### EXERCISE BRIEF
In this exercise, copy exactly the lines from the one that contains "This screenshot has width=800, height=651." through the end of the entries below; pictures are not copied.

(Dataset entries)
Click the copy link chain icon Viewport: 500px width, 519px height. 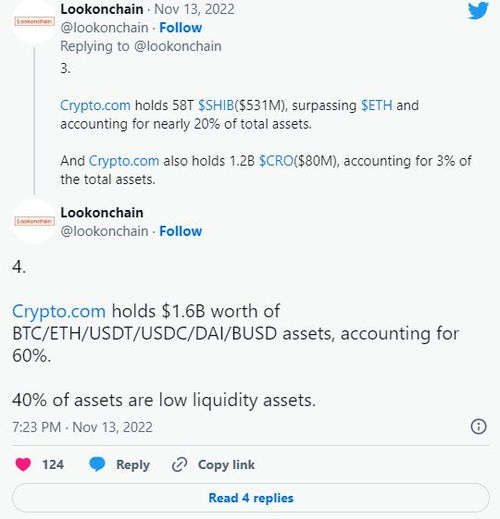[179, 465]
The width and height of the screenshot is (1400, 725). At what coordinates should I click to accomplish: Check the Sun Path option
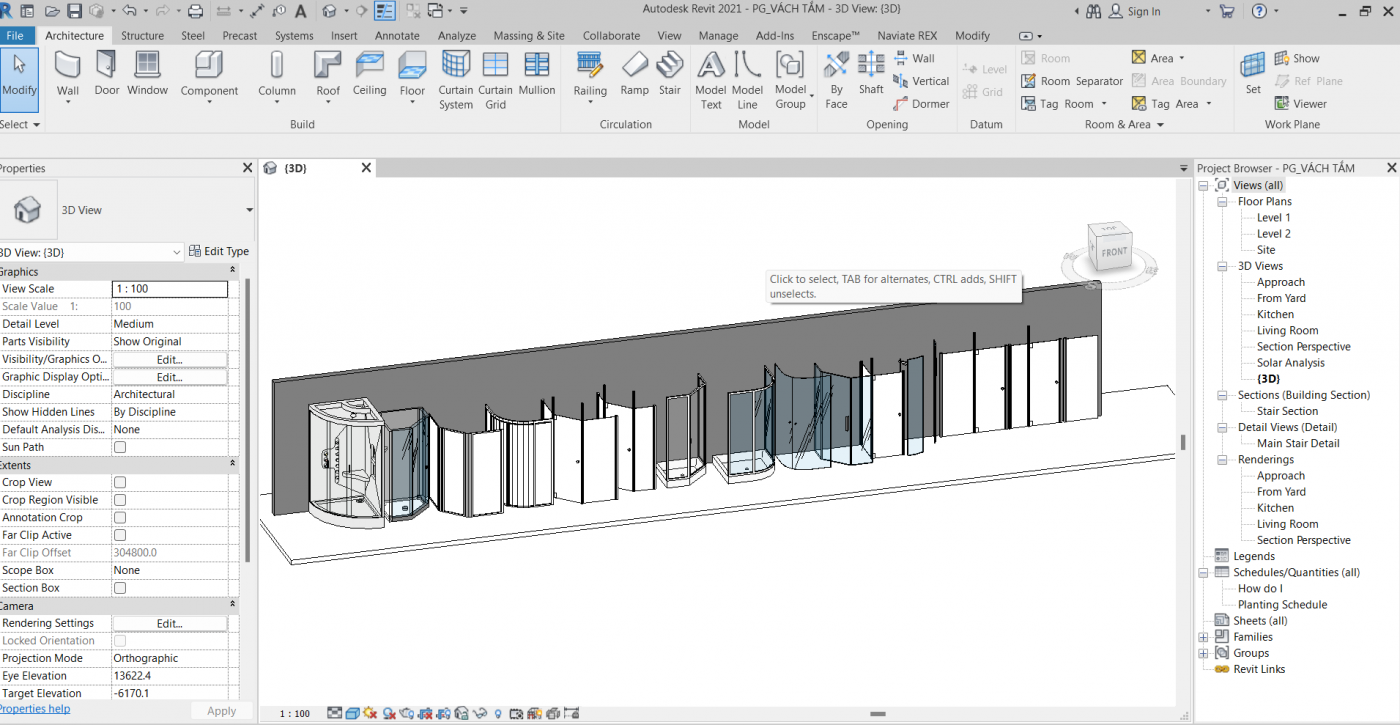120,447
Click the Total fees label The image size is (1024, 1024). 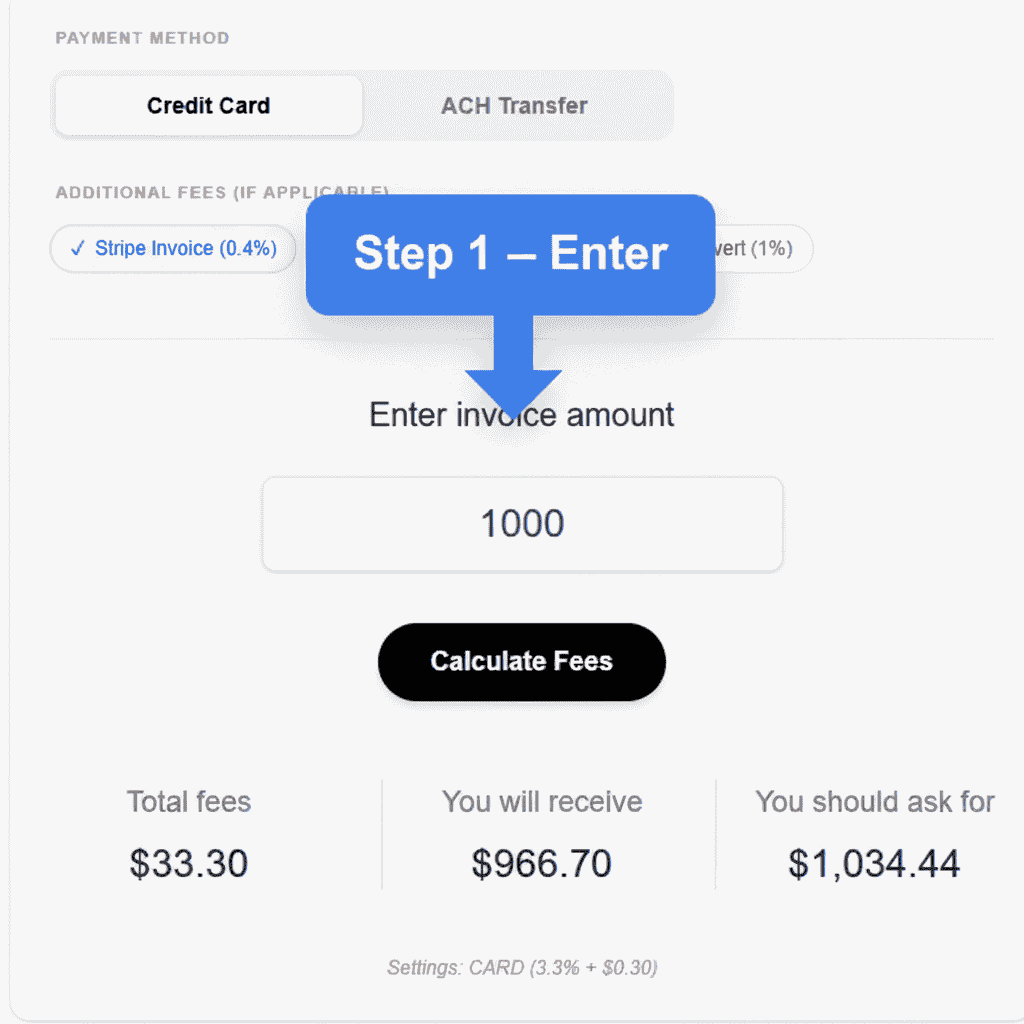(x=189, y=801)
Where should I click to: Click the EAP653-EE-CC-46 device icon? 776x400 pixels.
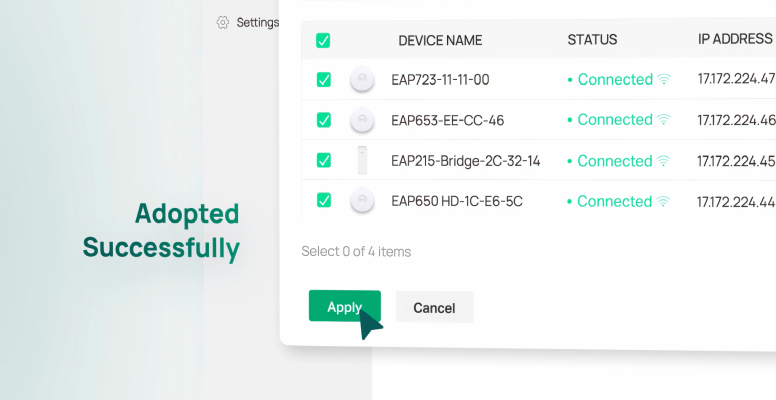coord(362,120)
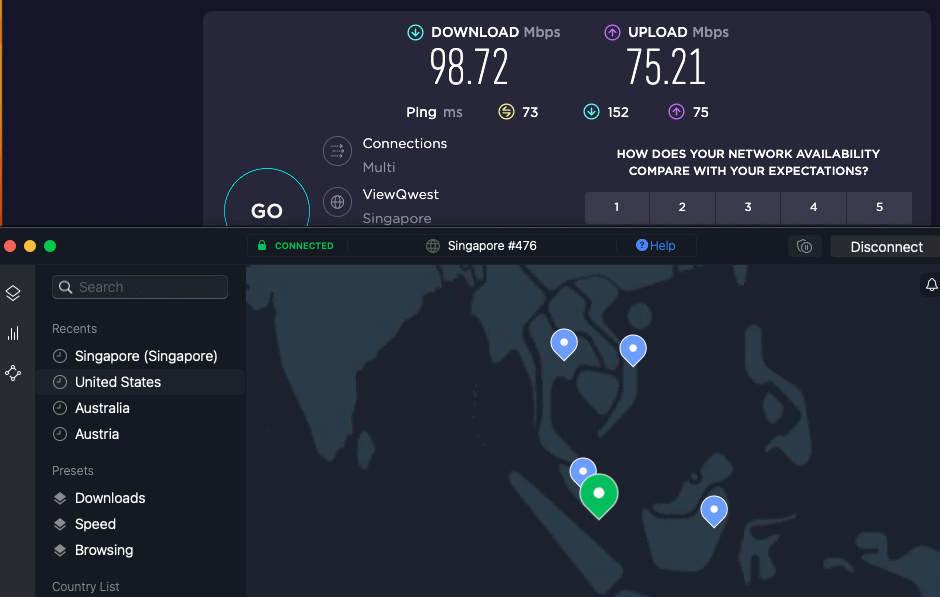This screenshot has height=597, width=940.
Task: Click the globe icon beside Singapore #476
Action: (433, 244)
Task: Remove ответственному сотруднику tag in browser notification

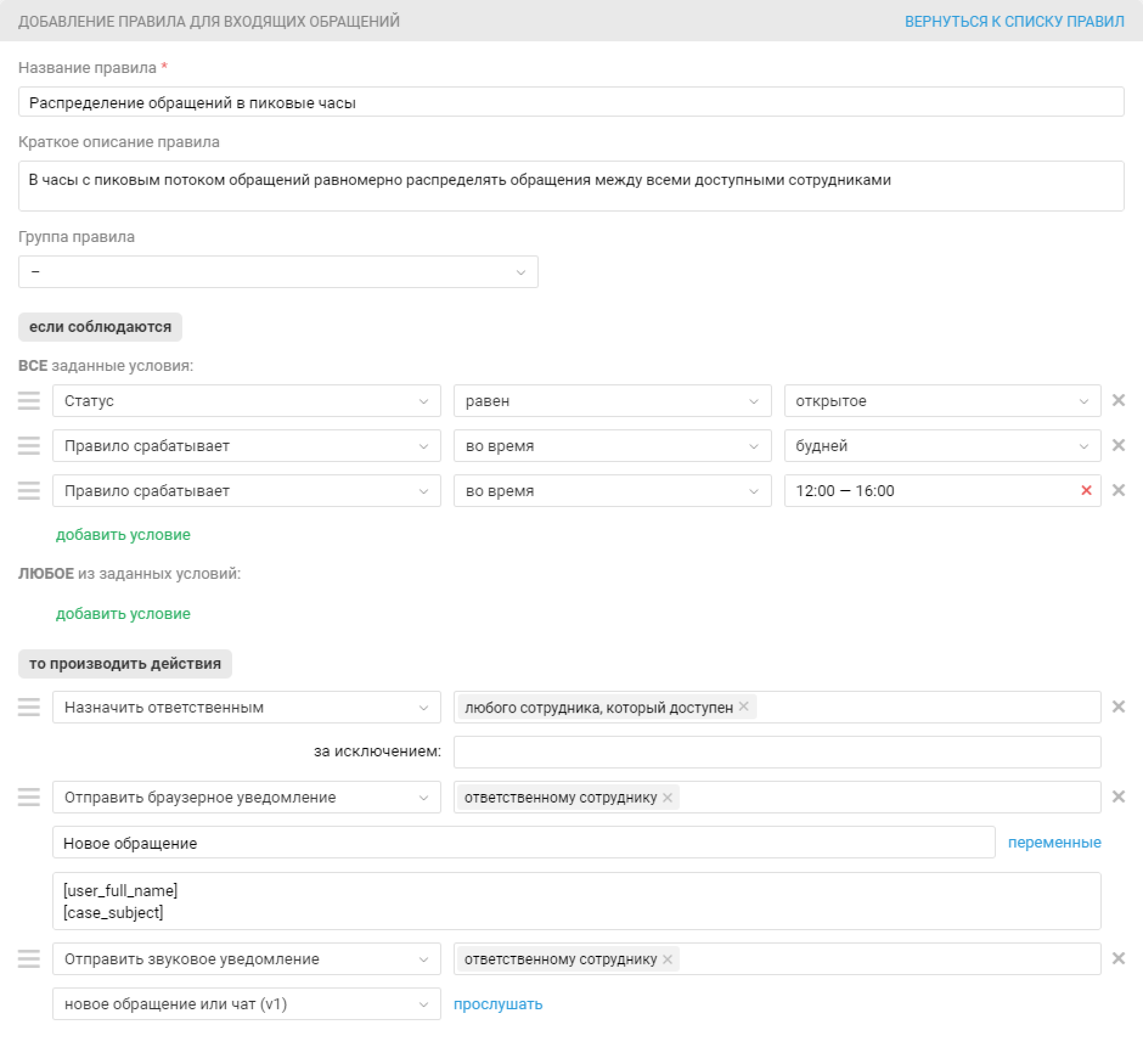Action: [x=667, y=797]
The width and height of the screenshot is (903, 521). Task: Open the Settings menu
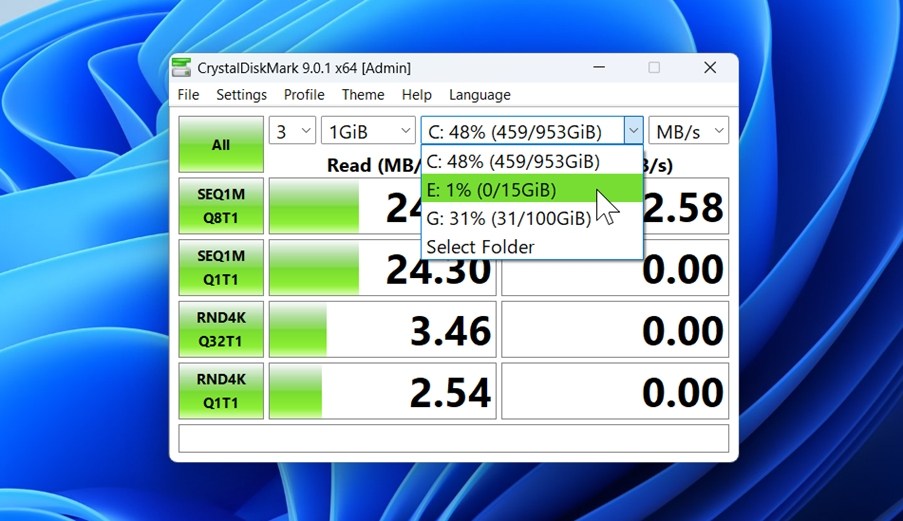tap(241, 95)
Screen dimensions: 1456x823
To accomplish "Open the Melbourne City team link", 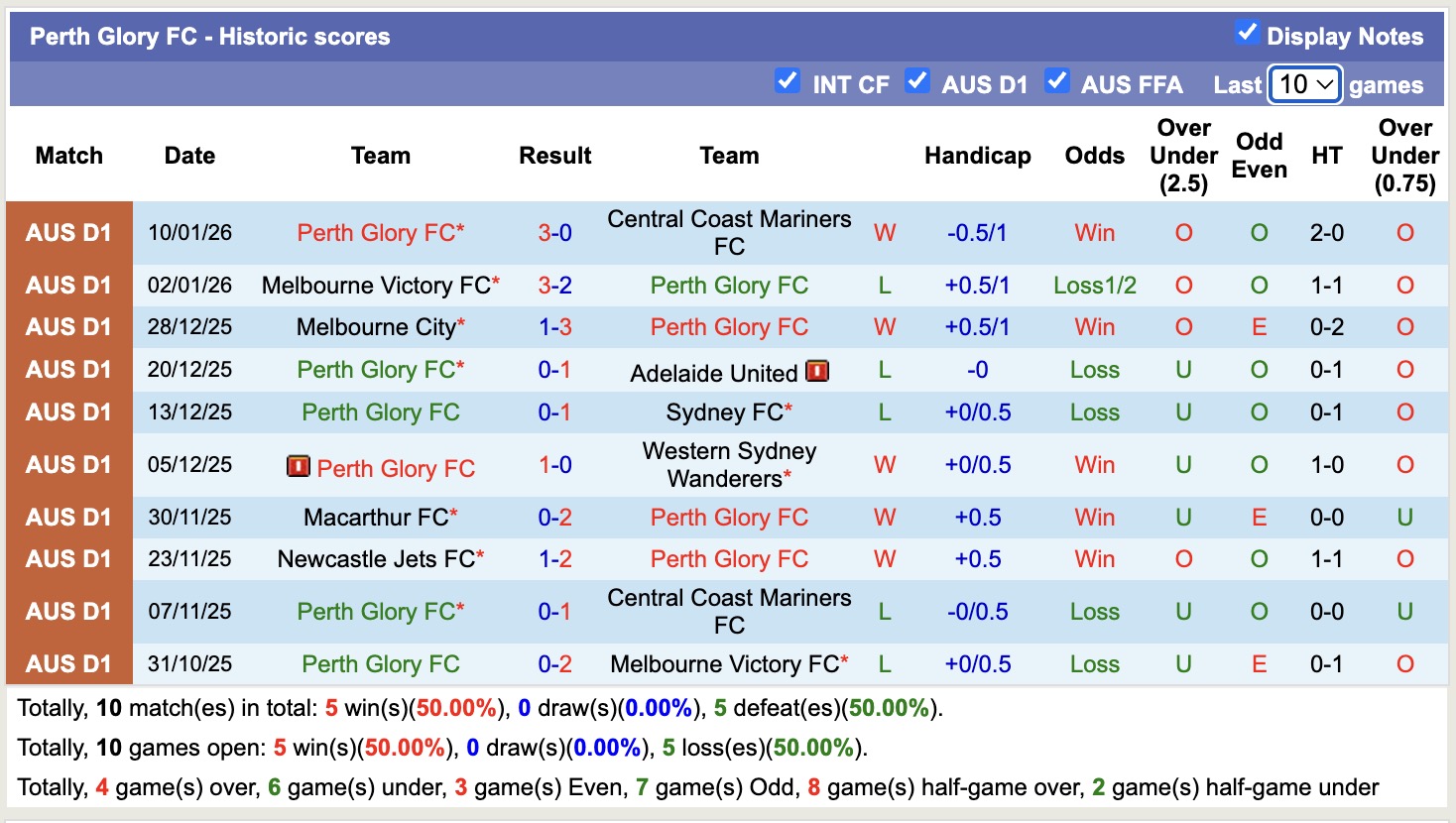I will pyautogui.click(x=377, y=326).
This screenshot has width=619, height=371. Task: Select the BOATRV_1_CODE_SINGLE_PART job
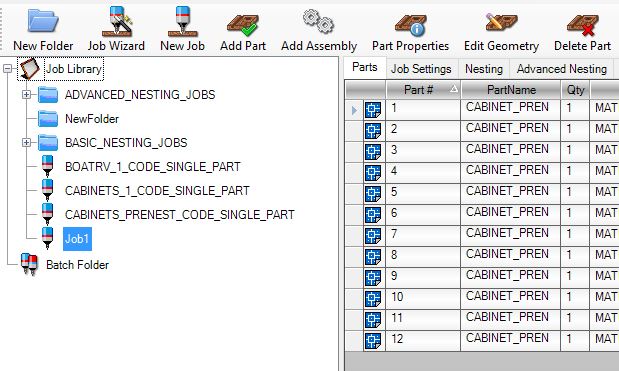click(152, 167)
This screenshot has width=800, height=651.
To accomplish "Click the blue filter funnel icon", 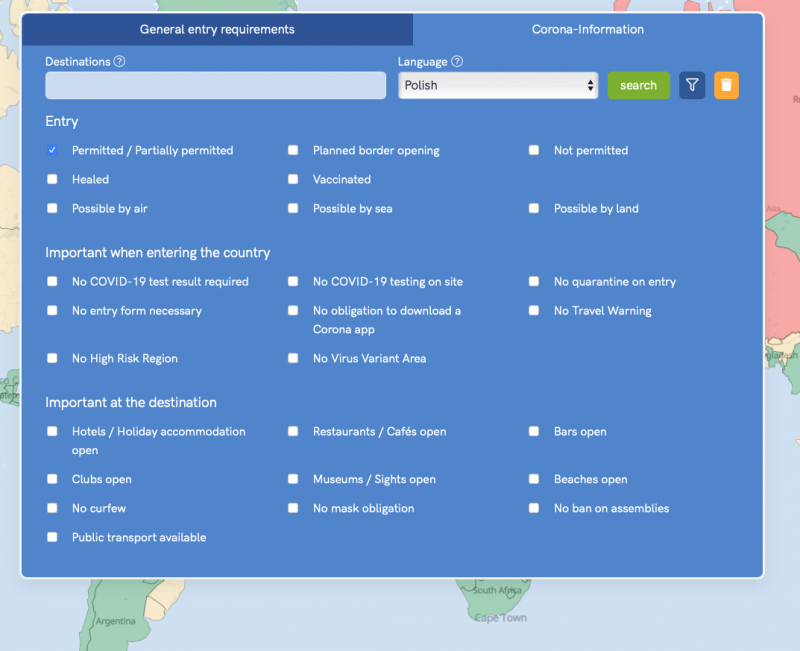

### ANSWER TO THE EXERCISE
This screenshot has width=800, height=651.
To accomplish "Click the blue filter funnel icon", 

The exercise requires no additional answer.